Additionally, by bypassing my interpreter, I not only saved time, I gained eye contact. When a patient is consistently getting instruction and feedback from your interpreter, they fail to look at you. But when your patient makes eye contact with you, you gain a more personal connection. I believe that communicating in Creole also showed my patients that I was making an effort, not only showing up for a few weeks only to disappear home to what most of them would consider luxury. In learning their language, I was investing in their community, their culture. And this idea, this feeling that your doctor is invested in the outcome of your care, that he or she not only believes you will get better, but wants you to get better. That is powerful medicine.

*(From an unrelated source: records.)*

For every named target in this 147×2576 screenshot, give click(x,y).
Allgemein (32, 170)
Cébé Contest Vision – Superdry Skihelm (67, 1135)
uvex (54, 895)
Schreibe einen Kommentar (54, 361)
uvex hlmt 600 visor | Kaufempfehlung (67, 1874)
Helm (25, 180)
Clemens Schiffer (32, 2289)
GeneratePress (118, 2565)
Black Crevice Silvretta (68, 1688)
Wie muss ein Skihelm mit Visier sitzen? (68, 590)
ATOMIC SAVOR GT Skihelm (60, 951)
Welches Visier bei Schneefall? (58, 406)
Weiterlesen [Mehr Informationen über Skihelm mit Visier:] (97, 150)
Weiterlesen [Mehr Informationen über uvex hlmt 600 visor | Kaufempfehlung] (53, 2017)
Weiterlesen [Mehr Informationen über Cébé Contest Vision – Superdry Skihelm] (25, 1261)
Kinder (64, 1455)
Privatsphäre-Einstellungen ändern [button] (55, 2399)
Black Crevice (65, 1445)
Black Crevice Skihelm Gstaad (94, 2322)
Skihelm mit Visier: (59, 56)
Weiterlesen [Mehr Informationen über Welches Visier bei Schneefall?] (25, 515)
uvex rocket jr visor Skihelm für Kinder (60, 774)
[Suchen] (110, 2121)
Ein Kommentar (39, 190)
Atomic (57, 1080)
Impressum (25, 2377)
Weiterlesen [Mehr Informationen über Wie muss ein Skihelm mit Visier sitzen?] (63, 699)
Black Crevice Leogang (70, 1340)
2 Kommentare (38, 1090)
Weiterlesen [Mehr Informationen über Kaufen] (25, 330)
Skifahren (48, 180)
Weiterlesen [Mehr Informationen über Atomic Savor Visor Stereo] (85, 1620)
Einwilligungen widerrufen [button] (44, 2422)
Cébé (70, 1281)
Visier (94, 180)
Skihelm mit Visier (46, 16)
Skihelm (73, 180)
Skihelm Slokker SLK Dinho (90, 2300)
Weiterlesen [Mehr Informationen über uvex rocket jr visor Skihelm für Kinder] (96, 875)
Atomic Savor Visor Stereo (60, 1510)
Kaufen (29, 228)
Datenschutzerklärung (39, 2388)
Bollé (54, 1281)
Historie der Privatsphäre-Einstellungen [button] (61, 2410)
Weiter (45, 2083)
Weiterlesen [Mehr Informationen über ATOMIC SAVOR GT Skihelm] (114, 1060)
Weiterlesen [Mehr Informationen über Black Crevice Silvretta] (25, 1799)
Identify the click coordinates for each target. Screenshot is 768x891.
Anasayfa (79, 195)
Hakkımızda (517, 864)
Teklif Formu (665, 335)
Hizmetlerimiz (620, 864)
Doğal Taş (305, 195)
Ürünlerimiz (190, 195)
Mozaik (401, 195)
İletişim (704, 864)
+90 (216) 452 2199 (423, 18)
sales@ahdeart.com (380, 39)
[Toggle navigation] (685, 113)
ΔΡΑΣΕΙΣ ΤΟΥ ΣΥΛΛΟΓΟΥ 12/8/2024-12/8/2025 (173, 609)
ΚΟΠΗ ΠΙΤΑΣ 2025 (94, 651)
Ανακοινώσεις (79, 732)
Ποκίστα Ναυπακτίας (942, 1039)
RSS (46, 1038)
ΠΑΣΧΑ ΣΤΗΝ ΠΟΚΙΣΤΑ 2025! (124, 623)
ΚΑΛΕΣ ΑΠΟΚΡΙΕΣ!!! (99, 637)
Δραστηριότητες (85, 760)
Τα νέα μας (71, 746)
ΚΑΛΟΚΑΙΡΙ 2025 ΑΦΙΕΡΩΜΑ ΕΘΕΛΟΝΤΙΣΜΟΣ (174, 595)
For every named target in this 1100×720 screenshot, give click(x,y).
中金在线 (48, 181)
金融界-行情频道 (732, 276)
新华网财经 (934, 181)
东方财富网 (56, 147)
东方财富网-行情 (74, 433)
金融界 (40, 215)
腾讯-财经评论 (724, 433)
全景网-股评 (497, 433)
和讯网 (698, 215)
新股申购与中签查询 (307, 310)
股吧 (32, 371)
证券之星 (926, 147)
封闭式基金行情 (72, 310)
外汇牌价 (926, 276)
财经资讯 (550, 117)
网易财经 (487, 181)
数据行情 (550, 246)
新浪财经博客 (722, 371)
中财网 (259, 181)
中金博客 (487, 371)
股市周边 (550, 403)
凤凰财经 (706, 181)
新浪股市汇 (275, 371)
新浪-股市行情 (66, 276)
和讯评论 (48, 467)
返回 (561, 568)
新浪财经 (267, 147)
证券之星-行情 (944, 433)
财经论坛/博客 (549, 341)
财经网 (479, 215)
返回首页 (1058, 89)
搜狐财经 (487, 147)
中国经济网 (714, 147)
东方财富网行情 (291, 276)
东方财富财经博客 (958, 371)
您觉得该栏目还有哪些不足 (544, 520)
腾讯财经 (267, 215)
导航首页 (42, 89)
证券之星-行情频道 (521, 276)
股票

And then there was Mona. My first trip to Haiti, I had the most interesting patient. As with many patients in Haiti, her story didn’t match up to her presentation one iota. She had fallen out of bed at the age of 16 and since that day had not been able to use her left arm or leg effectively because they would spasm painfully. After an extensive detective question and answer session, the best hypothesis I have is that she had a few seizures as a teenager, the most severe affecting her left extremities. But, I digress…
Beyond being a clinically interesting patient, her eyes and her smile spoke to me. In front of me was a woman (about 30 years old at the time) who has three small children, lives independently, and divorced her husband for reasons we need not discuss (this is nearly unheard of in Haiti). She had strength, not just the kind displayed by her continuously contracting muscles, but mentally… the type of strength that speaks of the good in humanity and our ability to overcome, the kind that I am drawn toward.
After treating her twice, I learned that her oldest daughter had reached school age, but would not be attending because the family had no money. There are only private schools in Port-de-Paix, where we treat, and most families cannot afford them, though the yearly tuition is somewhere around $300 USD/year.
For the last three years, I have been sponsoring Mona’s daughter so that she will receive an education. Each time I am in town, I see Mona and her family. We talk, we connect, but it’s mostly through an interpreter or our eyes. Last week, I was in Haiti for the fifth time and, of course, I saw Mona. But this time was different.
Over the last six months I have been studying; learning Creole words and sounds whenever I get the chance. And this time, THIS time… while our conversation was not complicated and our concepts completely uncerebral, we could talk without a middleman. We could connect at will without having to pull someone over to interpret. And it made me feel more like we were just friends, hanging out, chillin’ like villains, able to talk about the day. It stripped away another layer of separation, the kind that you can’t see and pretend doesn’t exist, but you can feel it… in the silent moments, when your eyes look away because you feel roadblocked and stuck.